[What to do] Copy these records line for line, leaving out the pictures.

Records from a collection
•••••

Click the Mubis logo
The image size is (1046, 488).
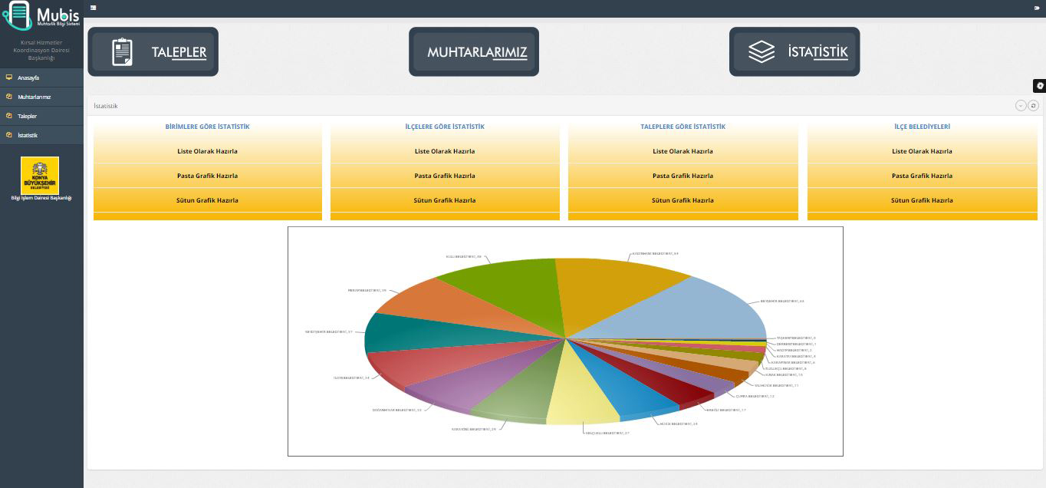point(41,15)
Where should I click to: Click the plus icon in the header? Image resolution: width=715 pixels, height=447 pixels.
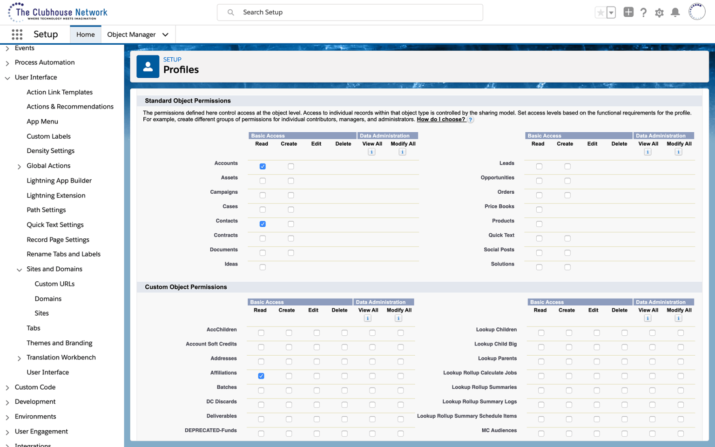point(628,12)

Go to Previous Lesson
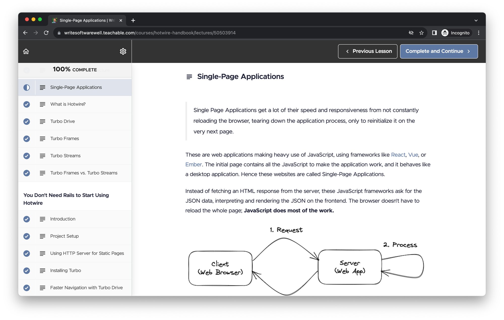click(x=367, y=51)
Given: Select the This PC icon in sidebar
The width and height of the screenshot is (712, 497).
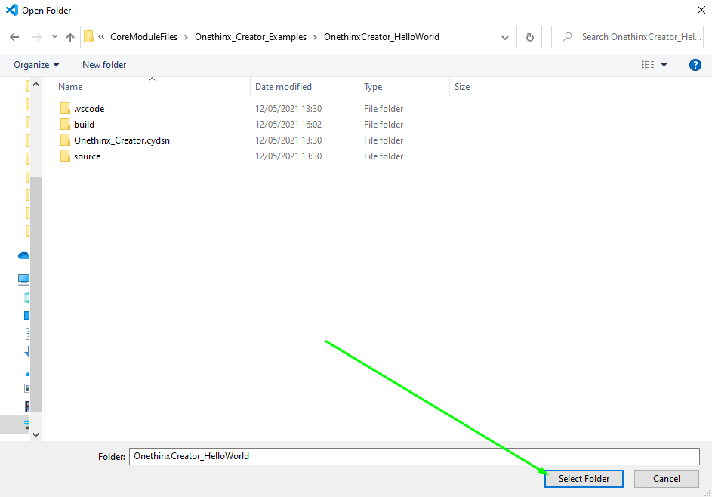Looking at the screenshot, I should (24, 279).
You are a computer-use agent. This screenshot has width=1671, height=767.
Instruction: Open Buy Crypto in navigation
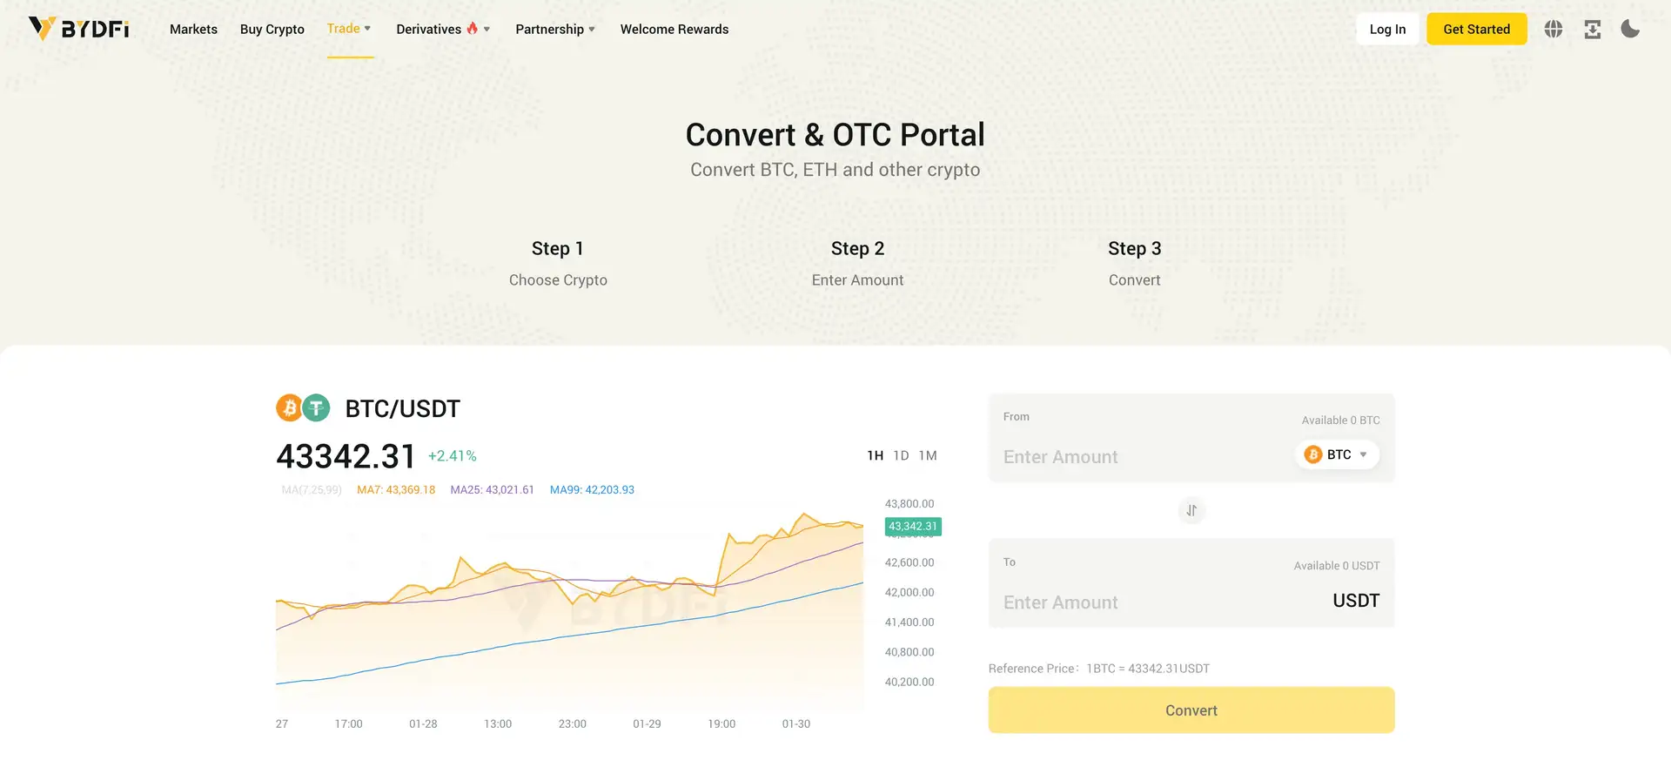coord(272,30)
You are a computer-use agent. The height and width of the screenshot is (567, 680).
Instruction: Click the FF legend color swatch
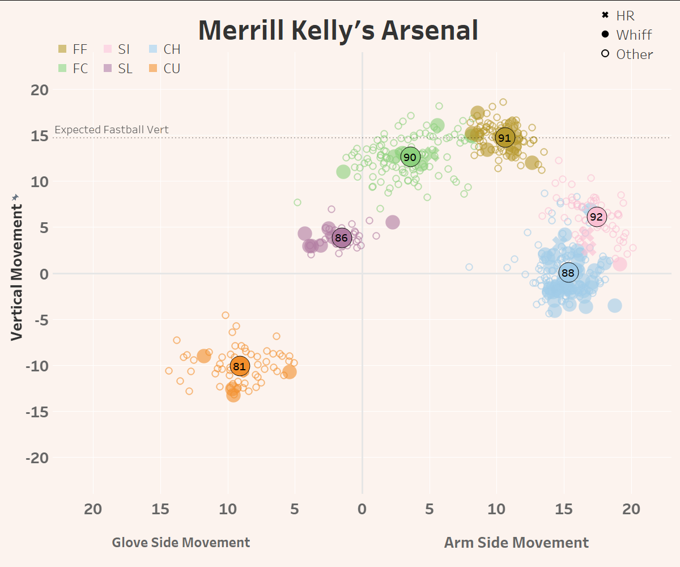(62, 49)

•••••

[Response to this task]
Click the Mubis logo
The image size is (1046, 488).
point(41,15)
Where should I click to: Click the plus icon in the header? Image resolution: width=715 pixels, height=447 pixels.
point(628,12)

Go to Previous Lesson
click(x=367, y=51)
Given: Select the This PC icon in sidebar
The width and height of the screenshot is (712, 497).
Looking at the screenshot, I should (24, 279).
You are a computer-use agent. This screenshot has width=1671, height=767.
Instruction: Open Buy Crypto in navigation
coord(272,30)
You are a computer-use agent. The height and width of the screenshot is (567, 680).
Instruction: Click the FF legend color swatch
(62, 49)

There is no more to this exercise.